Have absolutely no power to write here. Everyday I try, but its above my ability.
Today I had again a good dream about Her, so its easier...
Noone read it and I doubt someone will ever, but it must be difficult and boring to see. Only complains, sadness, tears. But its my life, how it looks, and will always.
Pray for my Dad every day. A lot. Lies with big pain, no ability to moove, to speak. How much does He has to suffer this life. Yes, He made a lot of mistakes when was younger and I was a kid, but God... How much... Its enough, doesnt it? I so much would love to see Him again alive. My plans are to go to Him end of May/beginning of June. But I ask God, to not allow to make Him so much suffering. And maybe to not be aware about how does it look...

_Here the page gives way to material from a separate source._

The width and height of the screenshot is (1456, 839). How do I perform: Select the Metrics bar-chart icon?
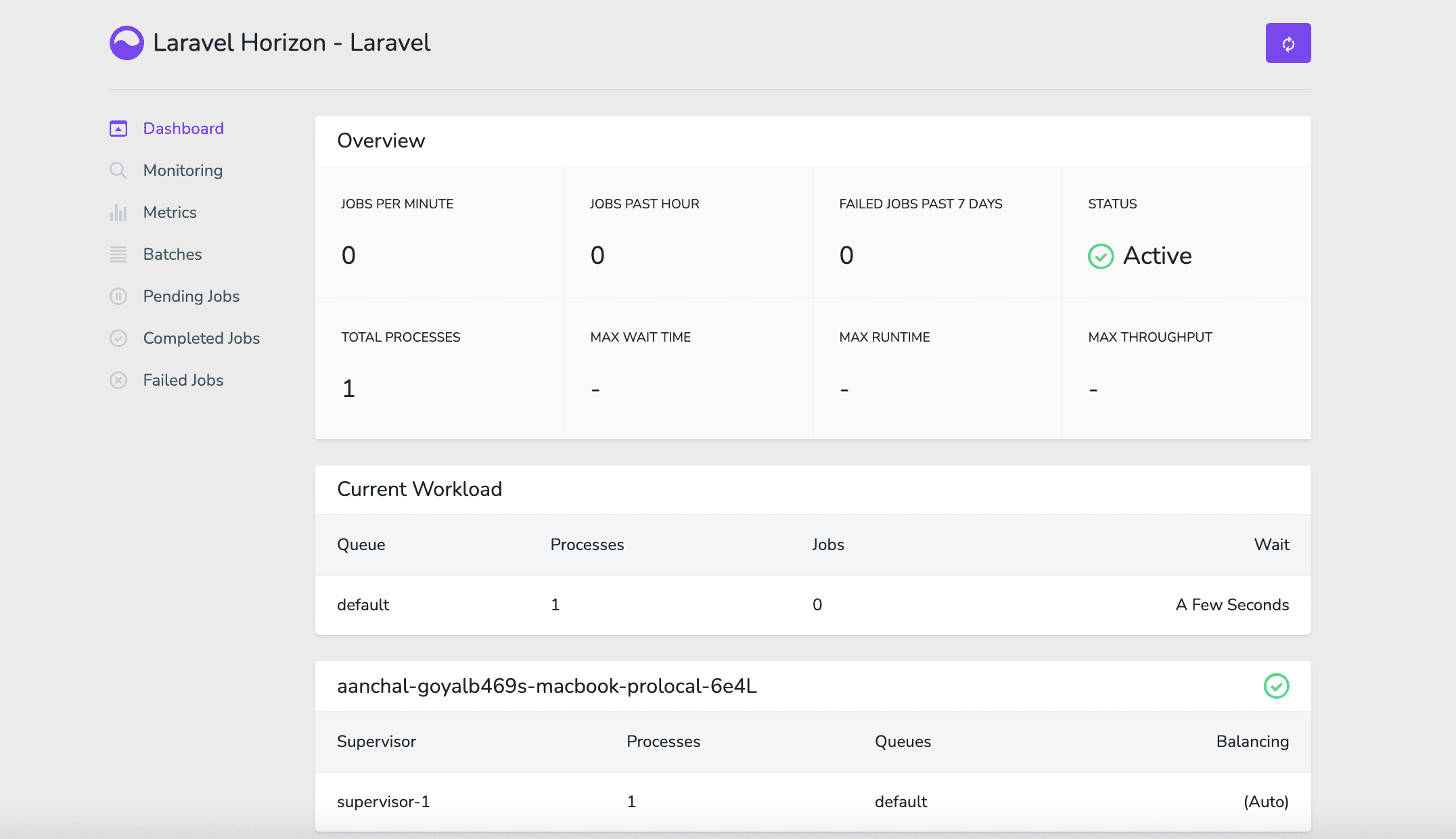tap(118, 212)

Every day this days I remind my beloved Mum. 7 years ago, today about 6:30 pm I saw Her for the last time. I so much miss Her. If She exist, maybe She would be able to make me stand up... She loved me like noone else...

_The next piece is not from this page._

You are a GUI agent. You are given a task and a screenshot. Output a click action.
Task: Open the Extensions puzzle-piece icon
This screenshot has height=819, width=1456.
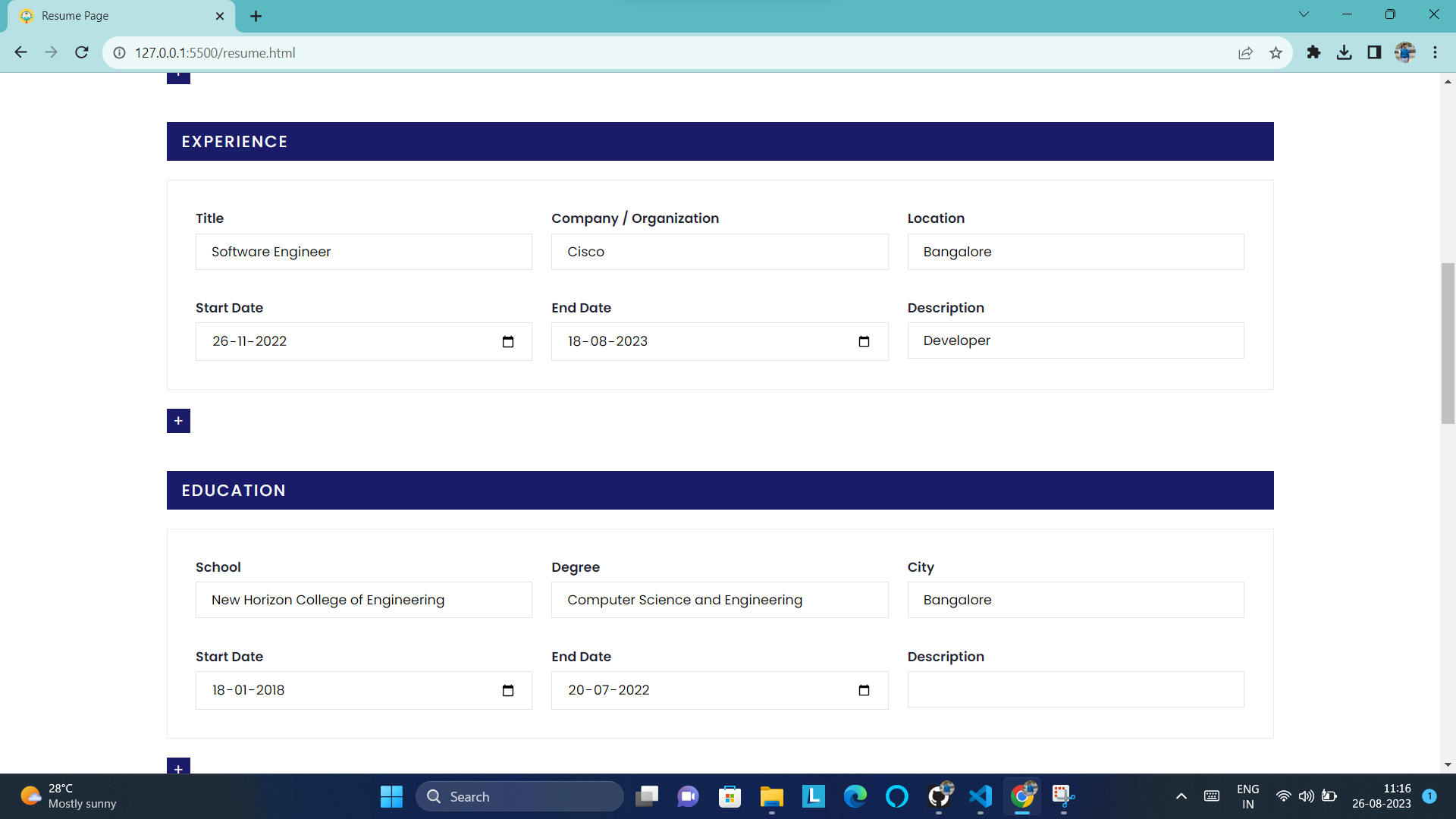(1314, 53)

And Julunia. Nothing change and will never change. When I have a dream about Her, sometimes better, sometimes worse, I am grateful. So much grateful. That I saw Her, in this dream. Listened Her voice, look at Her face. The best what happened in this life to me.
Here difficult also physically. Since my last note, I mooved to other room. When I am alone. But still when I come back from work, I am able to sleep 3-4 hours, then tired whole day. I am not able to change it. Try everything. I need this work. Ruin my healt, but I need it.